La joven asintió con la cabeza mientras apretaba la tela empapada entre sus manos con fuerza, como si quisiera exprimir el miedo que sentía.

—Desconozco tu procedencia y tu pasado, pero créeme cuando te digo que te encuentras en un lugar seguro y rodeada de personas que nada tienen que ver con las bestias que te tenían cautiva y que podrían llegar a ser una familia para ti. Una nueva —Ligeia la miró con los ojos aguados. La mayor le sonrió con simpatía—. Ahora recomponte y…

—¡Antia! —gritó una voz desde la otra punta de las caballerizas, interrumpiéndola—. ¡Buenos días, Antia! ¡Y a tí también, niña!

Era Diokles, el hombre de limpia sonrisa y profunda mirada azul que había conducido el día anterior el carromato que la había llevado hasta allí.

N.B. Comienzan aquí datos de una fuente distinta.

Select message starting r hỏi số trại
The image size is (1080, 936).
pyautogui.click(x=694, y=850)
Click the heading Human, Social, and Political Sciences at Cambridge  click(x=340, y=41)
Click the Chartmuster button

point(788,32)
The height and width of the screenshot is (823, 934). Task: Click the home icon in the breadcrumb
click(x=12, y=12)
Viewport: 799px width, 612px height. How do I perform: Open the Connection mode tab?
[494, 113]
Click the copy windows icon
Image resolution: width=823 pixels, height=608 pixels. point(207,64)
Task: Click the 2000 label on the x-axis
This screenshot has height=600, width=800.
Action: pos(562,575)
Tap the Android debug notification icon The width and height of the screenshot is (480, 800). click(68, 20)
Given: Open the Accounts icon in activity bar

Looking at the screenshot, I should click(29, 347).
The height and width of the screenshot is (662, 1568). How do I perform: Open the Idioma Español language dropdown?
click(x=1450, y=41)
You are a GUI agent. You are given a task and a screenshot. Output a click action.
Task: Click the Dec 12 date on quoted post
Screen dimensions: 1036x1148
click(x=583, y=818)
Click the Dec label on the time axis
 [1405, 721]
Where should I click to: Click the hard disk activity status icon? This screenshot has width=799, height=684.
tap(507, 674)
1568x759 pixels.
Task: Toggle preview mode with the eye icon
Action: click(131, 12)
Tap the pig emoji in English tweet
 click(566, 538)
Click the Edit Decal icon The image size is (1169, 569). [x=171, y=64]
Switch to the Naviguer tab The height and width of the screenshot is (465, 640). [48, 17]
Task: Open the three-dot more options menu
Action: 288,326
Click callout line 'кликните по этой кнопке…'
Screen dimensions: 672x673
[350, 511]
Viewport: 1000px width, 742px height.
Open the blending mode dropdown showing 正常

—Buenos días, Diokles —le respondió Antia con menos efusividad—. ¿Qué tal está siendo tu mañana?

—Pues bastante aburrida, la verdad —le dijo mientras dejaba caer un pesado cesto de paja—. Pero ahora que te veo… —Sus ojos recorrieron su silueta con descaro—. Sin duda alguna hoy estás radiante, amiga mía —finalizó con picardía mientras se acercaba a ellas con pasos lentos y zigzagueantes.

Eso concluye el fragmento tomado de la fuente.